# Given text
Chemicals are everywhere in modern life, from our sofas and frying pans, to the clothes we wear. Chemical production has increased fiftyfold since 1950, and will triple by 2050. We trust that these chemicals are safe, but what we don’t realise is that most chemicals are not tested for safety.
I chair Parliament’s Environmental Audit Committee, and we have just published our report into toxic chemicals. Dangerous chemicals have been found in our homes, children’s toys and food packaging. We don’t know how these chemicals interact with us, or each other, but some have the potential to cause disease, disability and death.
UK laws mean flame retardants are widely used in sofas, beds and baby cots, despite being phased out nearly everywhere else in the world. Over time, these chemicals rub off and become house dust, which we and our families breathe in. They then stay in our bodies and tests have shown that UK mums have some of the highest concentrations of flame retardants in their breast milk in the world. These flame retardants can also make fires more dangerous as they increase the toxicity of smoke in a fire, by releasing hydrogen cyanide which kills people very quickly.

# Questions
1) Decide whether each statement agrees with the passage on toxic chemicals, answering yes or no and quoting the words from the passage that settle it: (a) Chemical production has grown fiftyfold since 1950. (b) Most chemicals are tested for safety. (c) Flame retardants in UK sofas are used in the same way as in most other countries.
2) Carry the passage on toxic chemicals further, beginning right after its final sentence.
The records that come next are separate material and are not part of the passage on toxic chemicals.

(Items from a data source)
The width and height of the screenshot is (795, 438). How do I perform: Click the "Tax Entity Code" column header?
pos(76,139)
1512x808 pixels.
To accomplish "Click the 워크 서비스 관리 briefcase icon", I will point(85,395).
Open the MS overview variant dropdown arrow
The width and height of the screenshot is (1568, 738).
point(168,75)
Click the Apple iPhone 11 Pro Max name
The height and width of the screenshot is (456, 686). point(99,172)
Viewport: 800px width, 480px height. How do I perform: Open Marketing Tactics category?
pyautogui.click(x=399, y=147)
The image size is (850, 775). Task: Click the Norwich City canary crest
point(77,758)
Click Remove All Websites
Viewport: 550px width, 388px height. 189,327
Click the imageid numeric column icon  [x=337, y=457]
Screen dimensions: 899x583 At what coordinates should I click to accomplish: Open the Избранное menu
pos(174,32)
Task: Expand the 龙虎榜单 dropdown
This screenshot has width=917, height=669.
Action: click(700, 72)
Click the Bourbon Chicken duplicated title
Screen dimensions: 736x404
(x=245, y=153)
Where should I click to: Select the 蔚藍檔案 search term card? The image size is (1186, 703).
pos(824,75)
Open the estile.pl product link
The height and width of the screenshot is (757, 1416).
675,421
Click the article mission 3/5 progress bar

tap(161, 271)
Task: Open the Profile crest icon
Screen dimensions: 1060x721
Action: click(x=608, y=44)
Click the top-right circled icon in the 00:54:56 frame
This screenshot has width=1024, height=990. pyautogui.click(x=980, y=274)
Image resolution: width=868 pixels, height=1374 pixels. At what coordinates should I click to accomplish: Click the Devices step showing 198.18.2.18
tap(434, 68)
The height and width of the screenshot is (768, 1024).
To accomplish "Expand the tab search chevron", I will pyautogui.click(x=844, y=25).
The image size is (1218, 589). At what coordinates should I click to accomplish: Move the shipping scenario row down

# Answers below
1)
(a) Yes: "Chemical production has increased fiftyfold since 1950"
(b) No: "most chemicals are not tested for safety"
(c) No: "despite being phased out nearly everywhere else in the world"

2)
In 2014, the Government consulted on changing the furniture rules and reducing the use of flame retardants. They consulted again in 2016. They have just published their consultation response, after a three year delay, which is pretty extraordinary, even by this government’s low standards. Their plan? More delay and another consultation! My cross-party committee recommended they should be removed from UK furniture and we follow EU and US flammability regulations which are based on a common sense approach, rather than industry lobbying.
These flame retardants are putting the health of our firefighters at risk. They have been linked to cancers in firefighters, with analysis from Scotland finding they typically have more than one type of cancer that develops at a younger age. It is not right that public servants who put themselves in harm’s way for our sake are not protected from chemicals from fires. So my committee has called on the Government to update Social Security Regulations so that the cancers most commonly suffered by firefighters (colon, brain, leukaemia, lymphoma, bladder, kidney, and prostate) are presumed to be industrial injuries. Firefighters would then be eligible for the Industrial Injuries Disablement Benefits Scheme. I do hope the government acts soon on our recommendations.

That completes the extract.